Targeted sequencing of T-DNA borders in OCP1xOGC transgenic lines of Camelina

Background: Genetic engineering of crop plants has been successful in transferring traits into elite lines beyond what can be achieved with breeding techniques. Introduction of transgenes originating from other species has conferred resistance to biotic and abiotic stresses, increased efficiency, and modified developmental programs. The next challenge is now to combine multiple transgenes into elite varieties via gene stacking to combine traits. Generating stable homozygous lines with multiple transgenes requires selection of segregating generations which is time consuming and labor intensive, especially if the crop is polyploid. Insertion site effects and transgene copy number are important metrics for commercialization and trait efficiency.

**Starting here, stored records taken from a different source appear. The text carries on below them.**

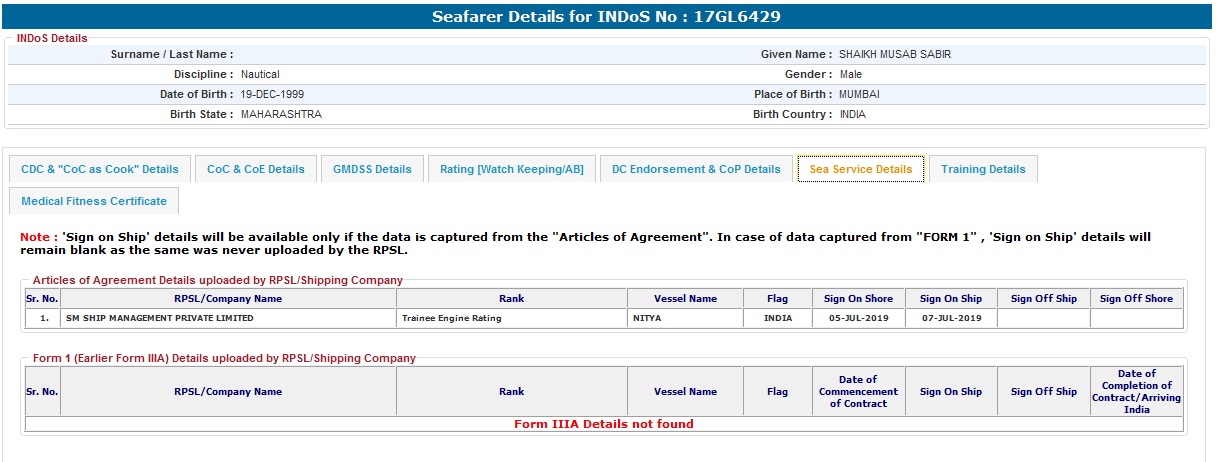This screenshot has height=462, width=1224.
Task: Click the Date of Commencement of Contract header
Action: click(858, 392)
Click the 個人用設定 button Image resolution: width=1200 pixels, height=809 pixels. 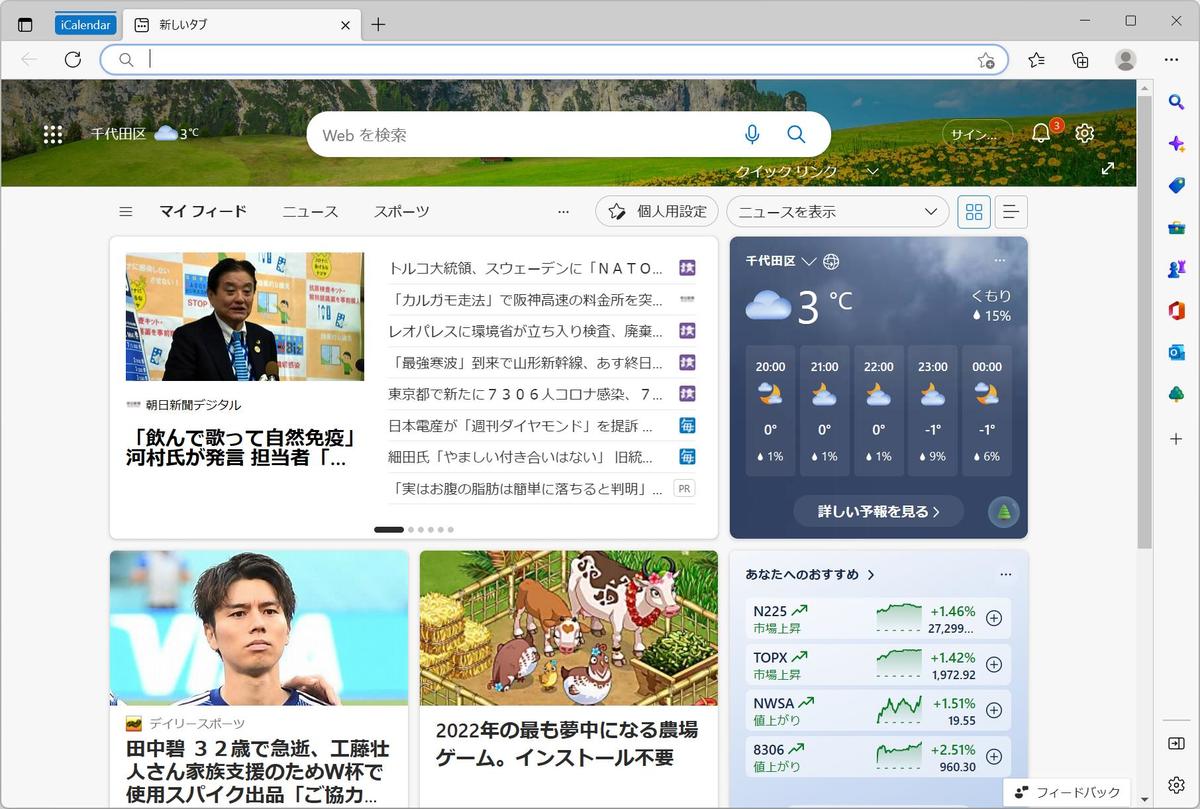tap(657, 211)
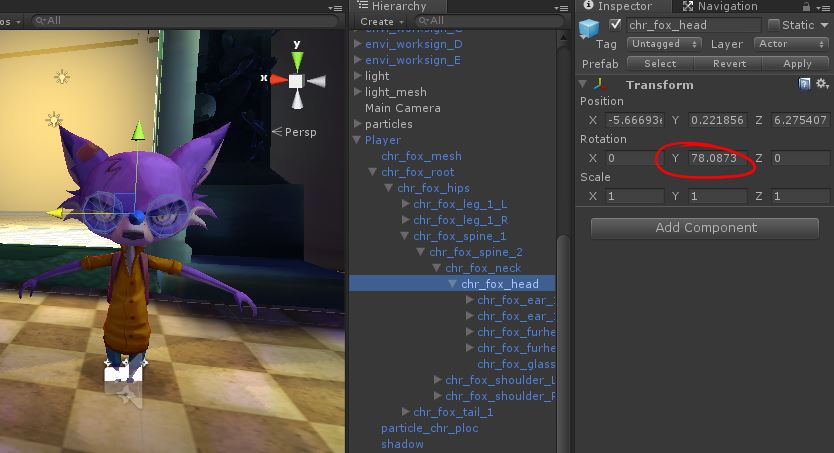Open the Transform component gear settings menu
The height and width of the screenshot is (453, 834).
click(819, 85)
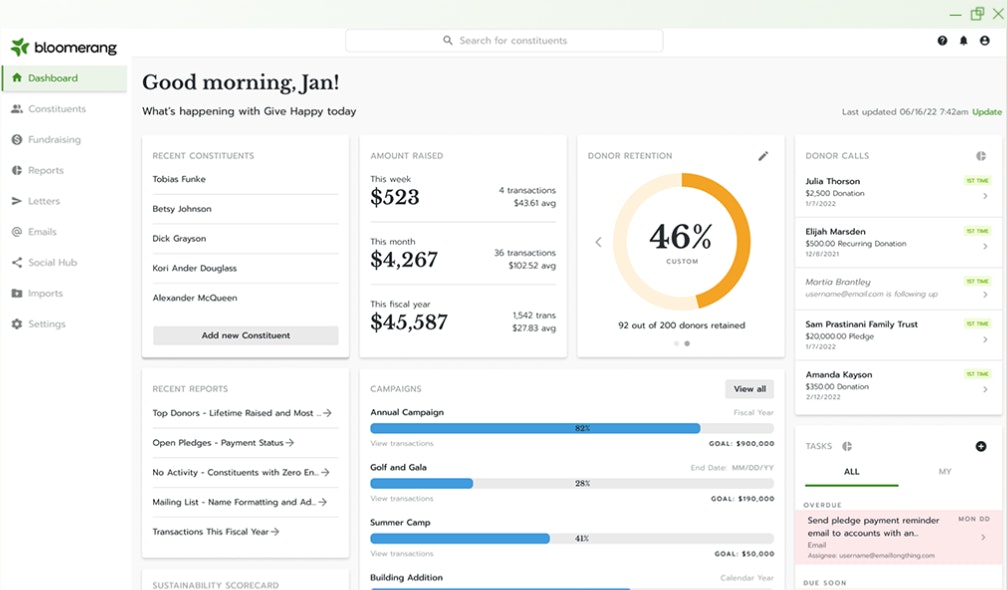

Results: We have developed a simple method to identify the sites of transgene insertions using T-DNA-specific primers and high-throughput sequencing that enables identification of multiple insertion sites in the T1 generation of any crop transformed via Agrobacterium. We present an example using the allohexaploid oil-seed plant Camelina sativa to determine insertion site location of two transgenes. Conclusion: This new methodology enables the early selection of desirable transgene location and copy number to generate homozygous lines within two generations. Methods Data are unprocessed, PEx150bp FASTQ reads generated from the sequencing run. FASTQ files were demultiplexed from the original base call files using Illumina's FASTQ generator analysis pipeline within Local Run Manager.